# Given request 1
Copy out the records from the line containing "Where should I click to: Select" through the end of the records, word for word.

------------------------

There have been several judgments in the first few months of 2017 that are worth considering in relation to the impartiality and independence of an expert, as well as the duties of experts.

Construction disputes are frequently technical in nature and depend upon expert evidence. Often, expert evidence is necessary to establish whether a claim exists at all. As a result, an expert may be instructed early, before any decision has been made as to whether the dispute should be referred to arbitration, litigation or even adjudication. When a matter is decided, the arbitrator, court or adjudicator will often depend on the expert evidence in reaching conclusions.

The effect of appointing experts early

In Lalana Hans Place Ltd v. Michael Barclay Partnership LLP [2017] EWHC 29 (TCC), engineering advisers had been appointed in relation to the defendant's work. The engineering advisers' advice led to remedial works. At the same time, the claimant instructed an expert engineer for legal proceedings to recover the costs of implementing the remedial works. Coulson J observed that it is not "uncommon for a litigation expert, who is involved early in the relevant decision-making process, to give advice as to what should be done or not done. That advice may then be a matter of fact relevant to, for example, a decision to demolish or, as in this case, a decision to carry out costly remedial works".

A week before trial, the defendant made an application requiring the claimant to provide further information relating to the advice given by the claimant's expert at the time the decision was taken to undertake remedial work. The request specifically concerned the advice, contact, comment, and sharing of information between the advisers and the expert, and any involvement the expert had in the decision to undertake remedial work. Coulson J ordered the claimant to answer the request, although he could not determine at that stage whether privilege might apply.

The judgment is a reminder to keep the roles of project adviser and litigation expert separate. In later proceedings all communications between the advisers and the expert will be disclosable if they are relevant to the decisions taken during the project and, ultimately, to the case. It may be sensible to instruct experts for litigation after advisers have provided opinions on remedial solutions (although bear in mind that the litigation expert might not agree with the remedial solution and his/her view on the appropriate remedial solution may need to be set out in any expert report to the court).

------------------------

# Given request 2
For each statement below, say yes or no according to the passage on expert evidence, and quote the words from it that decide your answer. (a) Coulson J ordered the claimant to answer the defendant's request. (b) The defendant made its application a month before trial. (c) The judgment is a reminder to keep the roles of project adviser and litigation expert separate.

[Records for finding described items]
------------------------

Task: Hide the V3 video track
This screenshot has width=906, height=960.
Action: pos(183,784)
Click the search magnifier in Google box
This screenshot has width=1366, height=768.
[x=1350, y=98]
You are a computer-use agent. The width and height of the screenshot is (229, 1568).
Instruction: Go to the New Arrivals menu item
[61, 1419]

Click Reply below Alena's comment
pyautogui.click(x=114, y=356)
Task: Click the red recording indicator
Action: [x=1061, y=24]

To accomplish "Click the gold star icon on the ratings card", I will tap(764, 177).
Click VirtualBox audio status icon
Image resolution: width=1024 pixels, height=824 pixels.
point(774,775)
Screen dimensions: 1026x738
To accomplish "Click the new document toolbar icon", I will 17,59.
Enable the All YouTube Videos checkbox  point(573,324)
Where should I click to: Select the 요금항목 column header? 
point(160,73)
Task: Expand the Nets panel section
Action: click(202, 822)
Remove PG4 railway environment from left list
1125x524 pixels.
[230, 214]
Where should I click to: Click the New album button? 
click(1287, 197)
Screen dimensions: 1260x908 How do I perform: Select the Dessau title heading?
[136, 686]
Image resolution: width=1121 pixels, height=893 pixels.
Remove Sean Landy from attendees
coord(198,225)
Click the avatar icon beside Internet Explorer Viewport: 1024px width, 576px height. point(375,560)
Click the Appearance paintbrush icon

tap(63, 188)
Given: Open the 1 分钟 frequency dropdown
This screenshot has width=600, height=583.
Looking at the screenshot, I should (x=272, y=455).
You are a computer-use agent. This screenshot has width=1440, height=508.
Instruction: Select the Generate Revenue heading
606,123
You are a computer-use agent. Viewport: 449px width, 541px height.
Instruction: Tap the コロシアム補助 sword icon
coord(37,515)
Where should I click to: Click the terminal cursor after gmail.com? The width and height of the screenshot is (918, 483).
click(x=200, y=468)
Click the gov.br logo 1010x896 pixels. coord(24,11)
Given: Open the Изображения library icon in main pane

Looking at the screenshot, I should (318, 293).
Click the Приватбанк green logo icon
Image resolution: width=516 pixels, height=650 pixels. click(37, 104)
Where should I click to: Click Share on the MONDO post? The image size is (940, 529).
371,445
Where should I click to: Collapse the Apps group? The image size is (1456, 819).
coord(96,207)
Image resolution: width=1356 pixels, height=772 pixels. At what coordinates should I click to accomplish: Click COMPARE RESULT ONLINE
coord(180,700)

------------------------

# Output 1
Where should I click to: Select the 요금항목 column header? 
point(160,73)
Task: Expand the Nets panel section
Action: click(202, 822)
Remove PG4 railway environment from left list
1125x524 pixels.
[230, 214]
Where should I click to: Click the New album button? 
click(1287, 197)
Screen dimensions: 1260x908 How do I perform: Select the Dessau title heading?
[136, 686]
Image resolution: width=1121 pixels, height=893 pixels.
Remove Sean Landy from attendees
coord(198,225)
Click the avatar icon beside Internet Explorer Viewport: 1024px width, 576px height. point(375,560)
Click the Appearance paintbrush icon

tap(63, 188)
Given: Open the 1 分钟 frequency dropdown
This screenshot has width=600, height=583.
Looking at the screenshot, I should (x=272, y=455).
You are a computer-use agent. This screenshot has width=1440, height=508.
Instruction: Select the Generate Revenue heading
606,123
You are a computer-use agent. Viewport: 449px width, 541px height.
Instruction: Tap the コロシアム補助 sword icon
coord(37,515)
Where should I click to: Click the terminal cursor after gmail.com? The width and height of the screenshot is (918, 483).
click(x=200, y=468)
Click the gov.br logo 1010x896 pixels. coord(24,11)
Given: Open the Изображения library icon in main pane

Looking at the screenshot, I should (318, 293).
Click the Приватбанк green logo icon
Image resolution: width=516 pixels, height=650 pixels. click(37, 104)
Where should I click to: Click Share on the MONDO post? The image size is (940, 529).
371,445
Where should I click to: Collapse the Apps group? The image size is (1456, 819).
coord(96,207)
Image resolution: width=1356 pixels, height=772 pixels. At what coordinates should I click to accomplish: Click COMPARE RESULT ONLINE
coord(180,700)

# Output 2
(a) Yes: "Coulson J ordered the claimant to answer the request"
(b) No: "A week before trial, the defendant made an application"
(c) Yes: "The judgment is a reminder to keep the roles of project adviser and litigation expert separate."